Tra la caldazza di questi giorni e le polemiche roventi (finalmente una frase fatta che cade al posto giusto) di stretta attualità viene la tentazione di intuire un rapporto causa-effetto e di stabilire che è tutta colpa della prima.
Un dibattito sullo “Ius soli” che sembra uscire dritto dalle pagine della rivista “La difesa della razza” (solo, molto più sgrammaticato), elucubrazioni sull’avidità dei portieri diciottenni, complottismo a livelli di guardia. Tutto questo, appena ieri, lo si poteva salutare con una scrollata di spalle: “Sarà colpa del caldo”. Oggi sappiamo che non è così: il caldo può esacerbare, sobbollire a fuoco lento qualche cervello già ridotto a chutney (sarà pur servito a qualcosa aver seguito sei edizioni di Masterchef) e, tenendo conto dell’effetto canotta sul balcone, rendere pubblici e sonori certi scontri, ma dobbiamo ammettere che fuori di testa lo siamo tutto l’anno: l’alibi della temperatura non regge.

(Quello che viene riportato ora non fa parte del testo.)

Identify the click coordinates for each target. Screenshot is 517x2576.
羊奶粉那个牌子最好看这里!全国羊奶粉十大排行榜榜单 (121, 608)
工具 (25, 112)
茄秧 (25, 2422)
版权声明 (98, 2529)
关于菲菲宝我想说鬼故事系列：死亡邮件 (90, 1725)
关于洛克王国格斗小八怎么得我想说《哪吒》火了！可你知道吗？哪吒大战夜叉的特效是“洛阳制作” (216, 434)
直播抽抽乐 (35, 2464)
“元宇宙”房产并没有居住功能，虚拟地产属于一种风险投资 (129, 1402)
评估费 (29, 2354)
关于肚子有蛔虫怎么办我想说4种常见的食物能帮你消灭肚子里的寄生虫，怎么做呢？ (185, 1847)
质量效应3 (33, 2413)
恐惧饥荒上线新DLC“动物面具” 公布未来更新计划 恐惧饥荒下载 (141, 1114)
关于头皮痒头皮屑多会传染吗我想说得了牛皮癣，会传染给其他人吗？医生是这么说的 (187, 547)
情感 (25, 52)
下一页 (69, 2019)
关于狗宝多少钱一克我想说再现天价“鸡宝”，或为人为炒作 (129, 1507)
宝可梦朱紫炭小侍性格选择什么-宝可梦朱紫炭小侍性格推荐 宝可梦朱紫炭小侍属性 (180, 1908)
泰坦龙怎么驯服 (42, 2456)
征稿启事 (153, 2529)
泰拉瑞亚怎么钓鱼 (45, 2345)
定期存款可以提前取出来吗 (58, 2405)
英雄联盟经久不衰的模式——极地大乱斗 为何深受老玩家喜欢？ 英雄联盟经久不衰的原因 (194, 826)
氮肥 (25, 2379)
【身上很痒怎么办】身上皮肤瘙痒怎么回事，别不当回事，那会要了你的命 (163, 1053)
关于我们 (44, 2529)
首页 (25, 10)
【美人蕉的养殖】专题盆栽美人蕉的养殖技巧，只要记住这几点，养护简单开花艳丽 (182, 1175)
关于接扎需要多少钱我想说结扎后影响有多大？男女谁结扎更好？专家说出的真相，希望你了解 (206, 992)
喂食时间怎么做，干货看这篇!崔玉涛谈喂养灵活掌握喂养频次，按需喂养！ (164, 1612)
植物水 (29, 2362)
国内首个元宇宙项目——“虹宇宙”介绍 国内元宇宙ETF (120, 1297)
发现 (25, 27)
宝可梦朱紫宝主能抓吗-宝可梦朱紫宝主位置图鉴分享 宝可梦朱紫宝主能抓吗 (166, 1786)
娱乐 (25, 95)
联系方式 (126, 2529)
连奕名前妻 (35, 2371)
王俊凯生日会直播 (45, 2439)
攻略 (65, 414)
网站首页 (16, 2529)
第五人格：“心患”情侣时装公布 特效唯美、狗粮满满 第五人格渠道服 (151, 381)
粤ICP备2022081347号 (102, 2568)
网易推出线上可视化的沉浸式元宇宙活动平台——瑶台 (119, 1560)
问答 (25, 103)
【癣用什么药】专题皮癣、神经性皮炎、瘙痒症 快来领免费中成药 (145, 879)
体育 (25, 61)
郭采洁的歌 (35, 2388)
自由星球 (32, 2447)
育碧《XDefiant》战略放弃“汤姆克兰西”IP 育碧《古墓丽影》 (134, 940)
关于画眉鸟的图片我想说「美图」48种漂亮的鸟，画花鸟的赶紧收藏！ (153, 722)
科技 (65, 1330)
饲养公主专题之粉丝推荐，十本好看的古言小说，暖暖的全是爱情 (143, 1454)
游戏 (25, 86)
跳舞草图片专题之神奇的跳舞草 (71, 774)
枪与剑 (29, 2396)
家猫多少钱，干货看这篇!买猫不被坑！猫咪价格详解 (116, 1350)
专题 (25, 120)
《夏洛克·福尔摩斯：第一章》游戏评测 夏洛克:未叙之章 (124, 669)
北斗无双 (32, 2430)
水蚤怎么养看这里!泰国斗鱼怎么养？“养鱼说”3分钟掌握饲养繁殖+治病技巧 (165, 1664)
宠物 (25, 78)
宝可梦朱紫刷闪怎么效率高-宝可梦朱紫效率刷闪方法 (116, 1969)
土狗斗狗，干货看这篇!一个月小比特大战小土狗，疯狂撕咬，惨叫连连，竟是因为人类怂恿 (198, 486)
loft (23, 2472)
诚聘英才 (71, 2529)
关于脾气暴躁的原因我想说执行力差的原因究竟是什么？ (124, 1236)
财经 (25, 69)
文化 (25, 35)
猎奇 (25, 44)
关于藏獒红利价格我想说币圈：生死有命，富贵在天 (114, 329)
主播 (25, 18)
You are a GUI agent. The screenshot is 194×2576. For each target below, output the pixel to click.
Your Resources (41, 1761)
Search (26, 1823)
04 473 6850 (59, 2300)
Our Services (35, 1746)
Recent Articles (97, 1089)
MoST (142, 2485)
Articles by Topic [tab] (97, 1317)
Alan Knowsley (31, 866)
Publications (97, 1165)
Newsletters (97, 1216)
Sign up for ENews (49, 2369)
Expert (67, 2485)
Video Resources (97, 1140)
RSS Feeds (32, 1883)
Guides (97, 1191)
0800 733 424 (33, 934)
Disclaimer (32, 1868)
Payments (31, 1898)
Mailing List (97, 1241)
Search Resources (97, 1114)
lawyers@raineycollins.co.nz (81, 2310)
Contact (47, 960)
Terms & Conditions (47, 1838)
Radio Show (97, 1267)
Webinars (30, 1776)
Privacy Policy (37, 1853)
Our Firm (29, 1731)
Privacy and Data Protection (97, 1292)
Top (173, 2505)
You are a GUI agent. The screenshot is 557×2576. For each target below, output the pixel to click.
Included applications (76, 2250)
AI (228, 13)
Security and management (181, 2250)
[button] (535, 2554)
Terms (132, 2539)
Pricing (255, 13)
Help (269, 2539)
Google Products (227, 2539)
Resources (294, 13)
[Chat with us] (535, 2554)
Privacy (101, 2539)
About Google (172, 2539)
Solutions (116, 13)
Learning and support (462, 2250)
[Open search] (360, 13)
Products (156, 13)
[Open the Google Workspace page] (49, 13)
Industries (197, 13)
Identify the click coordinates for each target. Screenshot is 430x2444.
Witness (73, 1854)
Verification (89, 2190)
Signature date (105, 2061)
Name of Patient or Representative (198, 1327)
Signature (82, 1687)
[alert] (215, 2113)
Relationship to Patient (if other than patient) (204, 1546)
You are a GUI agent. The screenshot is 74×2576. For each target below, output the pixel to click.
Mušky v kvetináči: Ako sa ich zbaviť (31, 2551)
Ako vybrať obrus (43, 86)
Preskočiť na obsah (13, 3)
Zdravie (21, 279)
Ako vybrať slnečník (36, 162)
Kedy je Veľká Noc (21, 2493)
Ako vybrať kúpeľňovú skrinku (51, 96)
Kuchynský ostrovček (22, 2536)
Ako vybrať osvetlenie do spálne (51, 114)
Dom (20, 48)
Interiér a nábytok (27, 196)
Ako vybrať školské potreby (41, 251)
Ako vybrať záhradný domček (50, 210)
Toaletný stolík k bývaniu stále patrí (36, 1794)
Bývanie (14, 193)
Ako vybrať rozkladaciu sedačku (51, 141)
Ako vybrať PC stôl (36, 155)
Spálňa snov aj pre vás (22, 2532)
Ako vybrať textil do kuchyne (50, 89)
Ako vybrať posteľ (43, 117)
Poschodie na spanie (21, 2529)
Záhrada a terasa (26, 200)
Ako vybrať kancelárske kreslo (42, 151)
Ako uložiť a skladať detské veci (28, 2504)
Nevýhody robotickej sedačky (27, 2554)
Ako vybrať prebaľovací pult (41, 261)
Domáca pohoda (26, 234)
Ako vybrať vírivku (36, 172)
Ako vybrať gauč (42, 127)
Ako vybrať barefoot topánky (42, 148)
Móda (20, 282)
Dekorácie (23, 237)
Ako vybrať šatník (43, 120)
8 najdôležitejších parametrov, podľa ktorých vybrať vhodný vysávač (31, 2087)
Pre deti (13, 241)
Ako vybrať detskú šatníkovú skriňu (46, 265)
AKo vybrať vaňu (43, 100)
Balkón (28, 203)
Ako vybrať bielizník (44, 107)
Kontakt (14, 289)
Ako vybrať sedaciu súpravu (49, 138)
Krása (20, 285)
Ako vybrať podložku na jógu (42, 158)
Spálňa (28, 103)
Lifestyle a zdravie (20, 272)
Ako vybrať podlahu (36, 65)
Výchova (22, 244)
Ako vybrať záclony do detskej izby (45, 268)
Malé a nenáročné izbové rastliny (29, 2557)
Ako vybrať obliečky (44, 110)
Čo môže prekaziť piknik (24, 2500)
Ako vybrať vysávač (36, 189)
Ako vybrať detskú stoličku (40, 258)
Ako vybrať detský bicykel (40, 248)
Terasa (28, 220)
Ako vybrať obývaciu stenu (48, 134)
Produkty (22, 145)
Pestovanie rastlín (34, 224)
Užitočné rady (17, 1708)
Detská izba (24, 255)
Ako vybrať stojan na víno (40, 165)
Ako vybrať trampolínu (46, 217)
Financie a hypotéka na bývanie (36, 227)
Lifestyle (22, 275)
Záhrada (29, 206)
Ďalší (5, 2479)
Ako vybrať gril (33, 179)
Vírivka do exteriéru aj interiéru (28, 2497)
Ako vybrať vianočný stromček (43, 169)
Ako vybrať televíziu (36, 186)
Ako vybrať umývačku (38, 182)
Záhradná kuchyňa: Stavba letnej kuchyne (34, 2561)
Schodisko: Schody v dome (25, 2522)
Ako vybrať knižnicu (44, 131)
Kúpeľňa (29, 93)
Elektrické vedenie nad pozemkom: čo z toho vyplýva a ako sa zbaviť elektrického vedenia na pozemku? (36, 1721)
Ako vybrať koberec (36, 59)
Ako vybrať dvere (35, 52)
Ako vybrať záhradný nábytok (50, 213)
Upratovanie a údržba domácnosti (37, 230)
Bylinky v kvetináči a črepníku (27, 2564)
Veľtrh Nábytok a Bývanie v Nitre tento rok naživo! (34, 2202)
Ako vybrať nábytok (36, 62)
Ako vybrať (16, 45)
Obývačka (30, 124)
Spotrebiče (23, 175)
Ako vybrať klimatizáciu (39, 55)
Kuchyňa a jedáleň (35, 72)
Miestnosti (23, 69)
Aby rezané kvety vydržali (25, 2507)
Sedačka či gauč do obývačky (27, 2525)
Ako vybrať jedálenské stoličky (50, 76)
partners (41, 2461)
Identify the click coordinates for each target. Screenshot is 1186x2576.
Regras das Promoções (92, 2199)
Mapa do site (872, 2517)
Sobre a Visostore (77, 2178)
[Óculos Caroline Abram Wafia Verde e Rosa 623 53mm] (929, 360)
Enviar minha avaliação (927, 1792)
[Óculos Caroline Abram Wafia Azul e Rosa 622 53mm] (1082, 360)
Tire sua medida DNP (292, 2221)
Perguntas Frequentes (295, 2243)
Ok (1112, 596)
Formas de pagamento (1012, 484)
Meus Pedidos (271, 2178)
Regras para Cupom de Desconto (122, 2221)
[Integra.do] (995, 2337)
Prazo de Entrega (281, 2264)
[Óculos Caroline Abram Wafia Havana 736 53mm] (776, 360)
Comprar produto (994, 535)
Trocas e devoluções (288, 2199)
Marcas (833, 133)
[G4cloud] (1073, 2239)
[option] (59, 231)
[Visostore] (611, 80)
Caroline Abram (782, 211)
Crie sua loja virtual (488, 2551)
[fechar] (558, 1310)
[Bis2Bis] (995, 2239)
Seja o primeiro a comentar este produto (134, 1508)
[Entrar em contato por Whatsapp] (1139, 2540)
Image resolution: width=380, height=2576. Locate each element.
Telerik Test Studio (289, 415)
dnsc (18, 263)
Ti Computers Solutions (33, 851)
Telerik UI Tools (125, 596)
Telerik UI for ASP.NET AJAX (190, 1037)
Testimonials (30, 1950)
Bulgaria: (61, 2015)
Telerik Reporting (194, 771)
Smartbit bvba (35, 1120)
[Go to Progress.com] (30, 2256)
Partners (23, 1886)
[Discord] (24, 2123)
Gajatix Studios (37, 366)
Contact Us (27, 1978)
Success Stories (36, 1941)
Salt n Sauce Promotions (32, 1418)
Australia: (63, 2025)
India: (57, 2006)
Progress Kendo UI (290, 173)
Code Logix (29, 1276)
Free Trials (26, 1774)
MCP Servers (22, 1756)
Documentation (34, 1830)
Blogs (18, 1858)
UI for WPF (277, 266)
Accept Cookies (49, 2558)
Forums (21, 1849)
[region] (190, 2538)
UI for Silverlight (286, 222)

Il guaio, sempre più evidente, è che non ci sono più scuse che ci affranchino da ottusità e ignoranza: dai libri e internet, fino ai condizionatori d’aria, infiniti sono i supporti all’uso benigno del cervello. Non che questo argini ottusi e ignoranti, anzi il loro stonato contributo al coro sociale ne esce amplificato. Qualcuno si affranca dicendo che non ha “paura di dire le cose che tutti vorrebbero dire”. Peccato ci siano sempre ottime ragioni per non dirle. Prima fra tutte la costumatezza. Articolo che però, bisogna ammetterlo, non aiuta contro il caldo.